Alıştırmalar:
(1) Galatasaray Lisesi anılarını anlatan metne göre aşağıdaki soruları yanıtlayın.
(a) Enis Çıtak'ın alıntılanan yazışması hangi tarihte yapılmıştı?
(b) M. CAPDEVILLE "ourse" sözcüğünü nasıl söylerdi?
(c) Anlatıcı, parasız yatılı okuduğu için hangi korkuyla cevap veremezdi?
(2) Galatasaray Lisesi anılarını anlatan metnin devamını yazın.

Metin Bölümü:
Galatasaray Lisesi Anılarımdan bir demet..
Anı 1:
Galatasaray Lisesi Sınıf Arkadaşlarım gurubundaki bir yazışmada (20.11.2005) Enis Çıtak şöyle yazmıştı:
1966-67…8/C:
FRANSIZCA……: M. CAPDEVILLE (AKSANI BIRAZ BOZUKTU. OURSE SOZCUGUNU OURSCHE DIYE SOZLERDI. BUNU HAKARETE DONUSTURDUGU ICIN AHMET KARDESIMIZIN KARSI CIKMASI UZERINE, KORKTUGUNU BELLI ETMEMEK ICIN HEMEN HAFIF YOLLU OZUR DILEMISTI. SYN MODERATORUM, BASTIR, KIM TUTAR SENI ? )
Bunun üzerine ben de grubumuzda en önemli anılarımdan birini kısaca özetledim:
M. CAPDEVILLE kendisi de köylü olduğu halde, TÜRKLERİ küçük görür, yazdığın aksan ile “OURSCHES d’ Anatolie” diye bizlere hakaret ederdi ( Ours d’Anatolie: Anadolu ayıları). Ben de bunu Türk olarak bir türlü içime sindiremez, ama parasız yatılı okuduğum için sınıfta bırakır korkusuyla cevap veremezdim….

Veri Listesi:
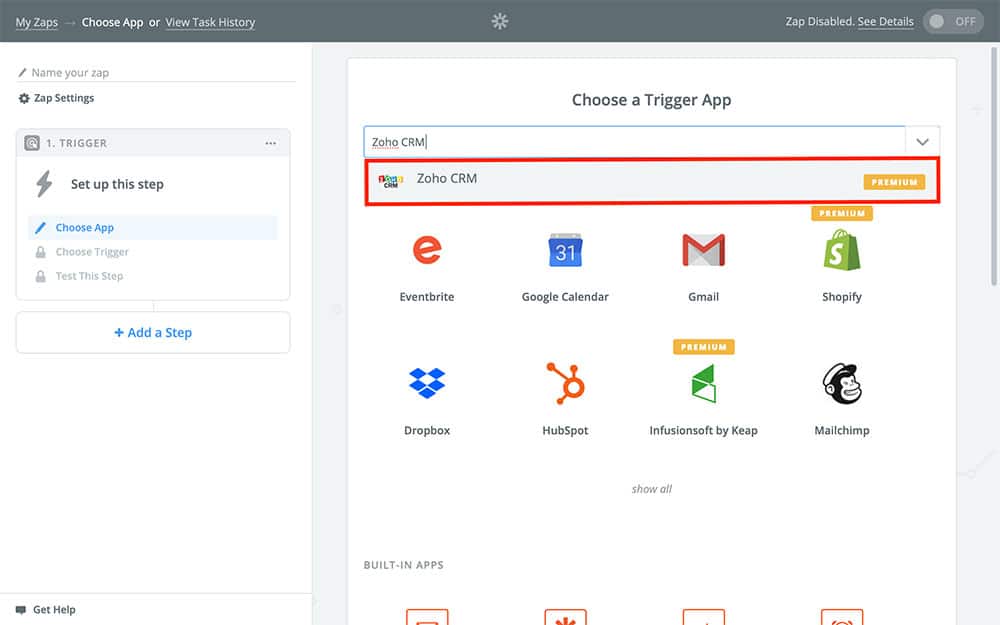The image size is (1000, 625).
Task: Click the See Details link
Action: (x=885, y=22)
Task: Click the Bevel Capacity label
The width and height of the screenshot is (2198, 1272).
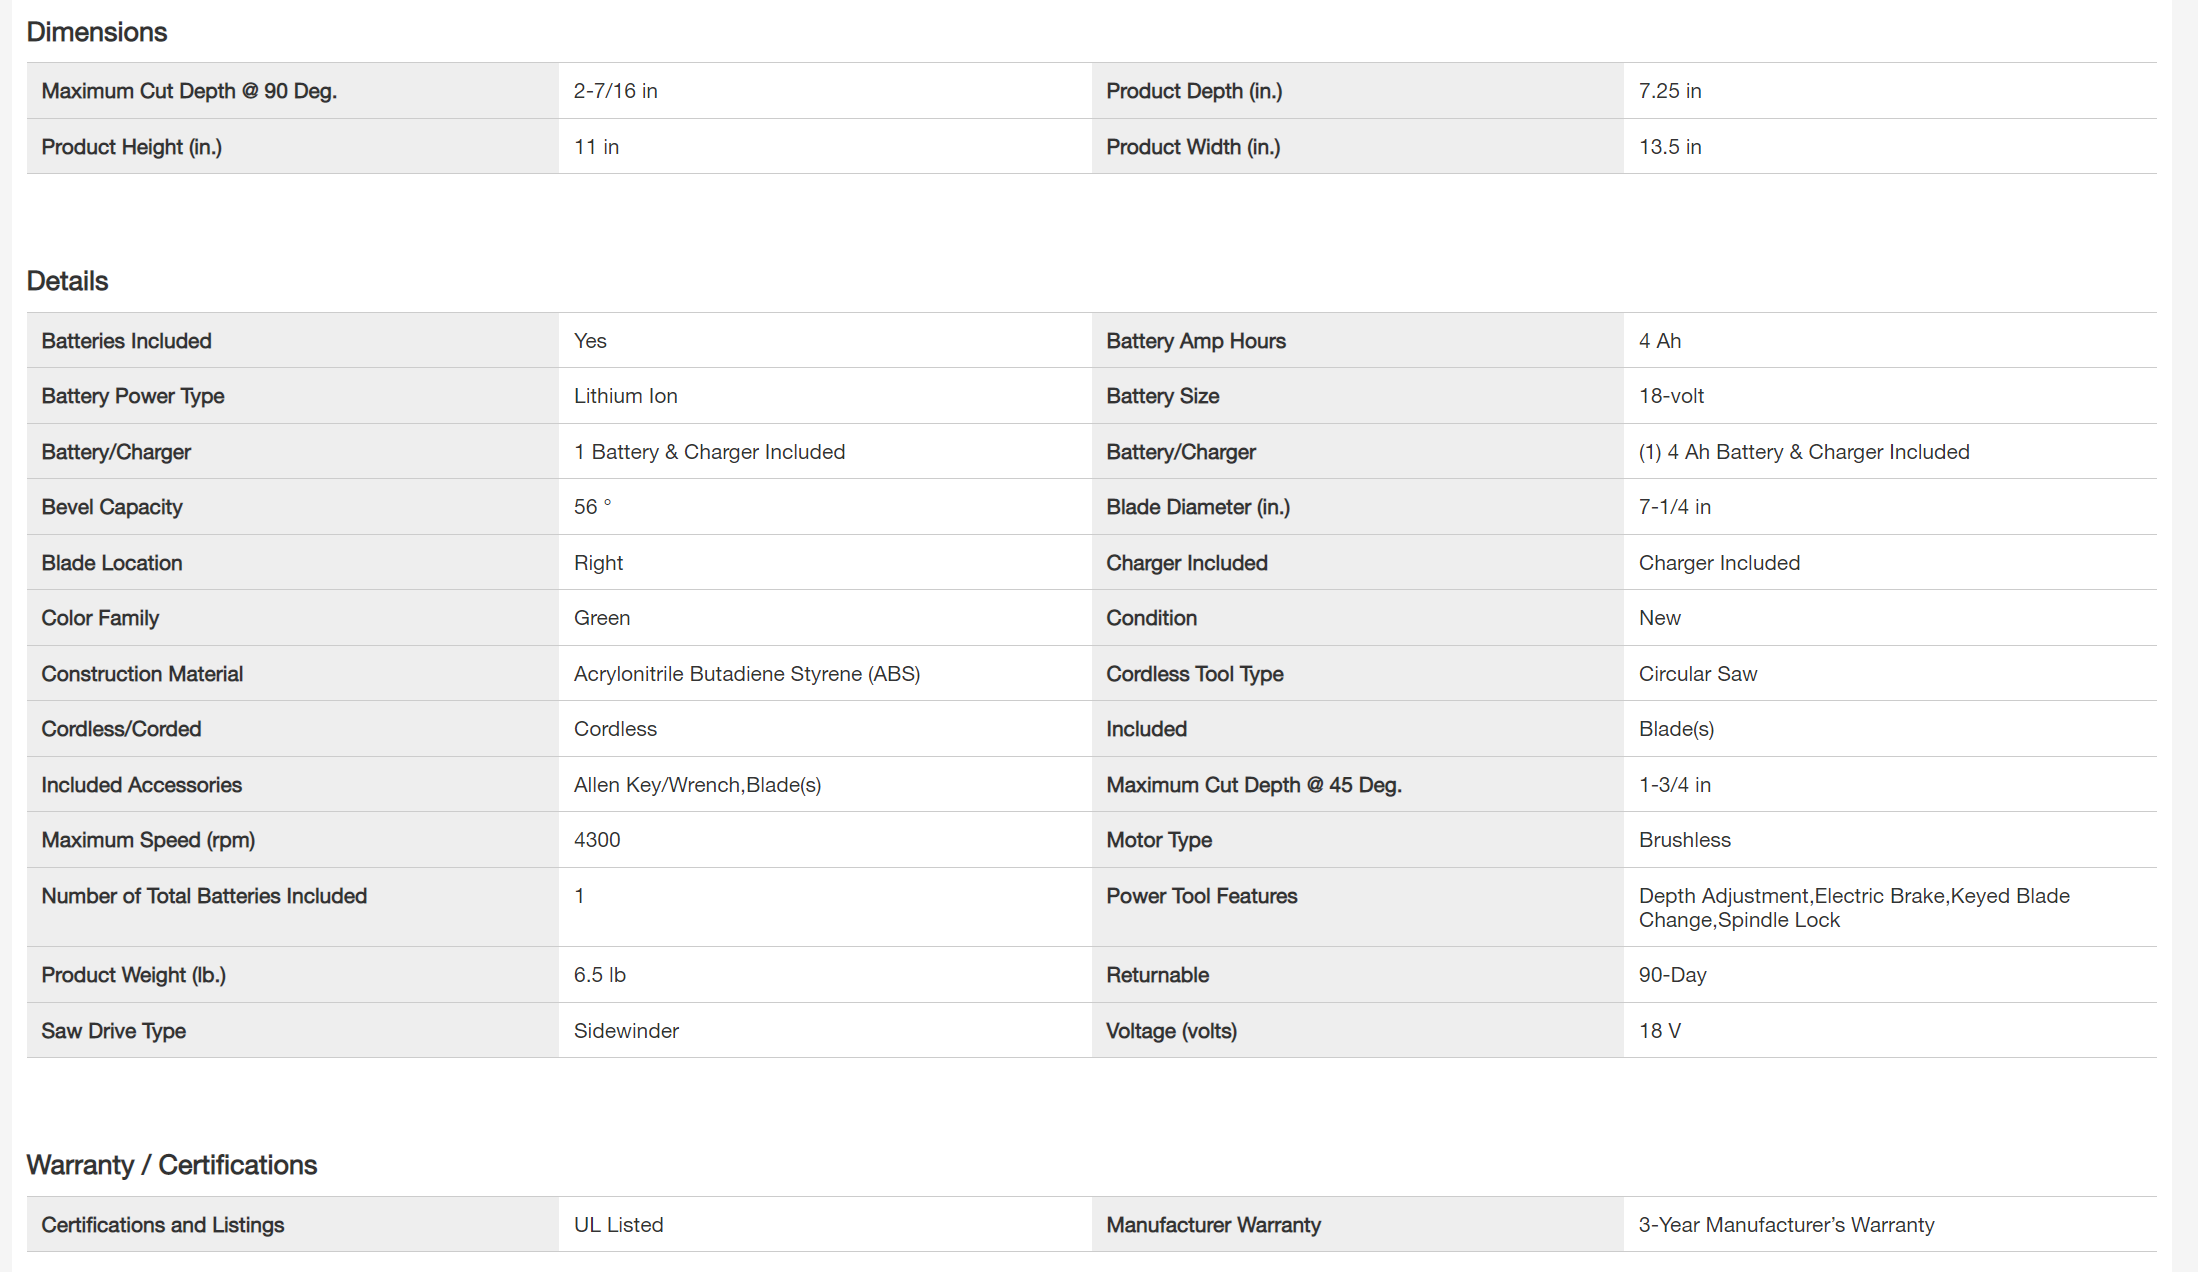Action: click(x=111, y=507)
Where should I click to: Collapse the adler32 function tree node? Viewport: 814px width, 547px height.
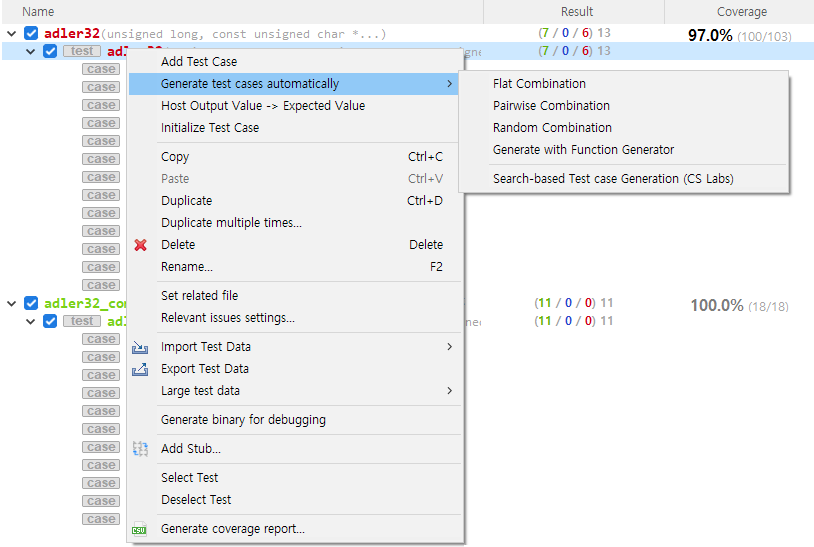[x=11, y=33]
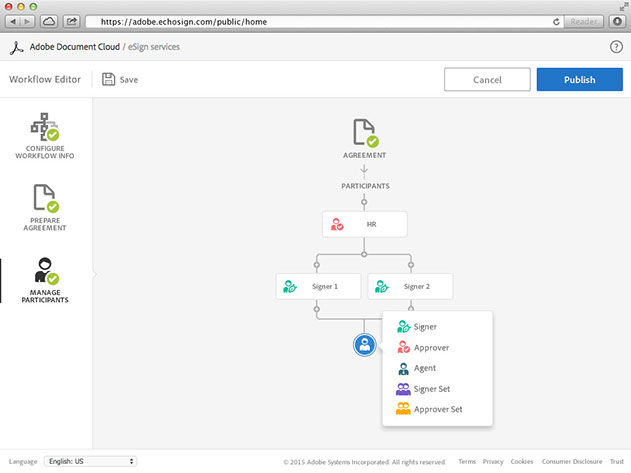
Task: Switch to Manage Participants step
Action: click(x=45, y=280)
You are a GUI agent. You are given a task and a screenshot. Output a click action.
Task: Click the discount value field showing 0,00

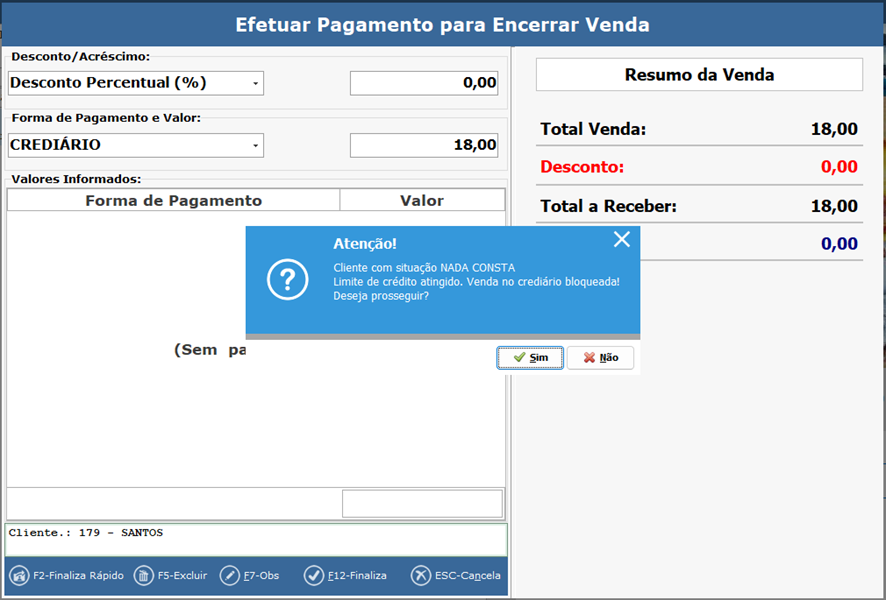pos(424,83)

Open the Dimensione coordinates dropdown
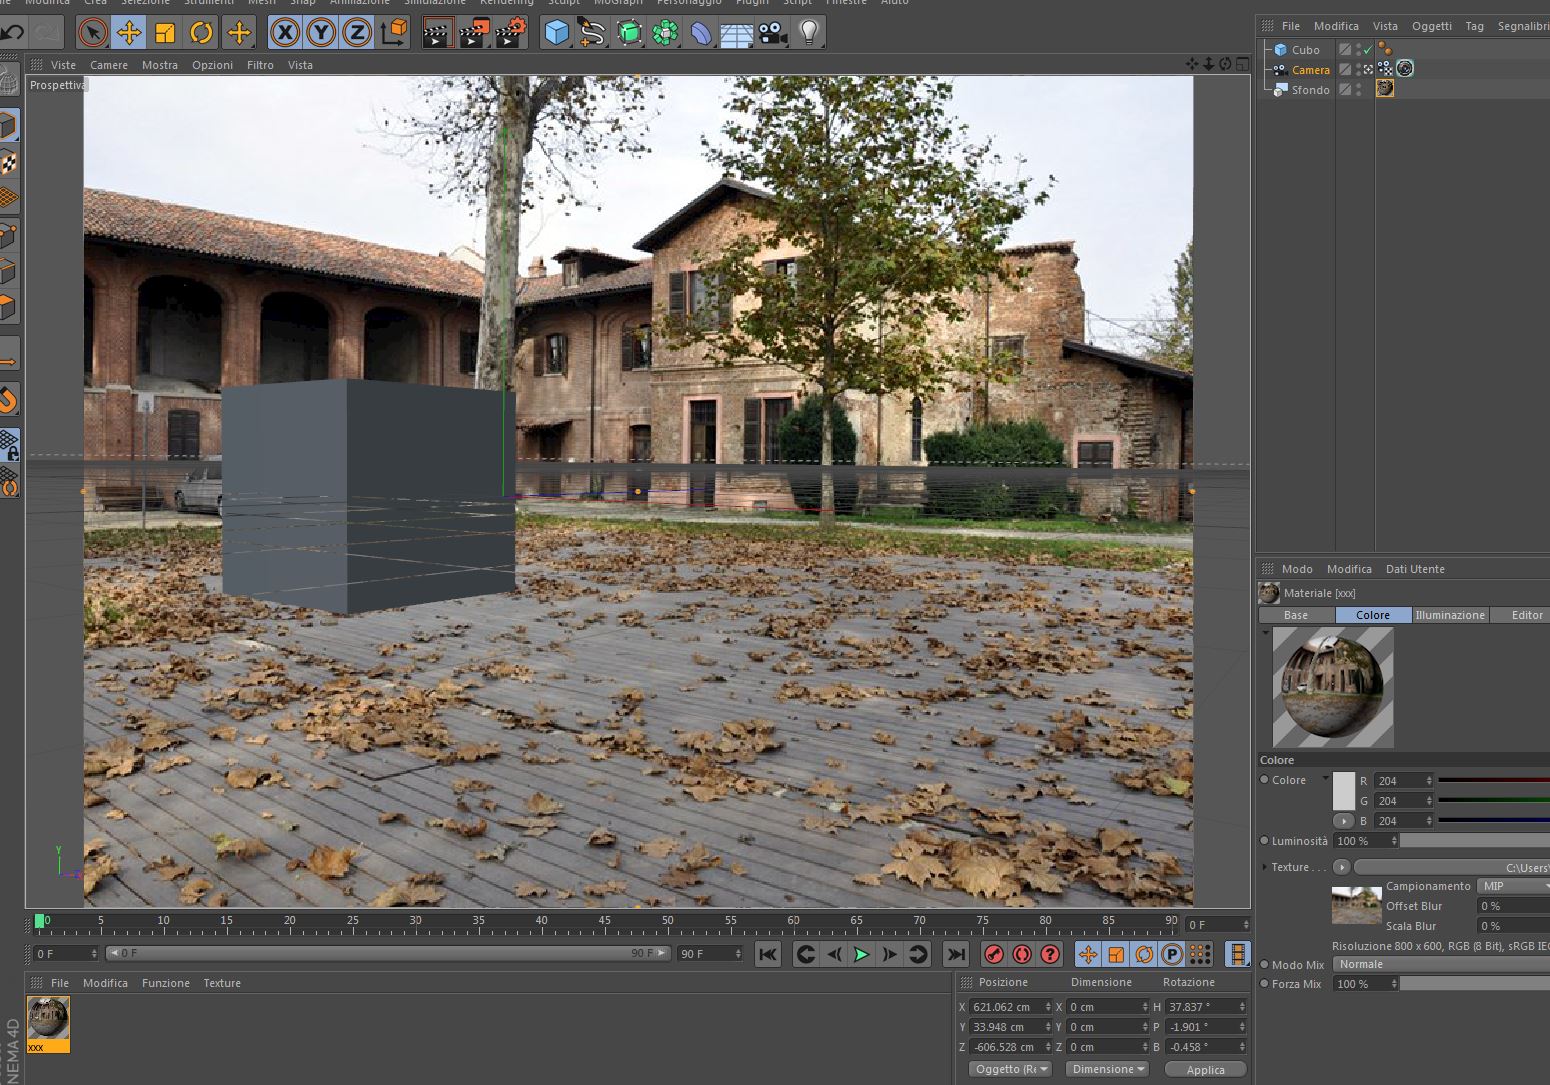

Yanıtlarınız:
(1)
(a) 20.11.2005
(b) "OURSCHE" diye söylerdi.
(c) Öğretmenin kendisini sınıfta bırakacağı korkusuyla.

(2)
O sene İlk sömestrde Marc Komerçero sınıfın birincisiydi. O ergin halimle kendi kendime dedim ki:
“Eğer sınıfın birincisi olursam herif bana bir şey yapamaz..! ”
Hırslandım, çalıştım ve 2. sömestrde sınıfın 1.si oldum vee.. bekledim ki Capdeville tekrar “OURSCHES d’ Anatolie” diye bize hakaret etsin.
Etti de..
Bunun üzerine dersi bırakıp, bön bön adamın suratına baktım..
Bir durdu, iki durdu, anlamadı ve nihayet sordu :
” Ne var Ahmet ? ” diye.
Ben de bir aydır üzerinde çalıştığım fransızca cümleyi bir çırpıda söyledim:
“Je ne vois aucun rapport entre votre leçon et les OURSCHES d’ Anatolie! Vous devez vous excuser!” (Dersiniz ve Anadolu ayıları arasında hiç bir ilişki göremiyorum! Özür dilemeniz gerekir!)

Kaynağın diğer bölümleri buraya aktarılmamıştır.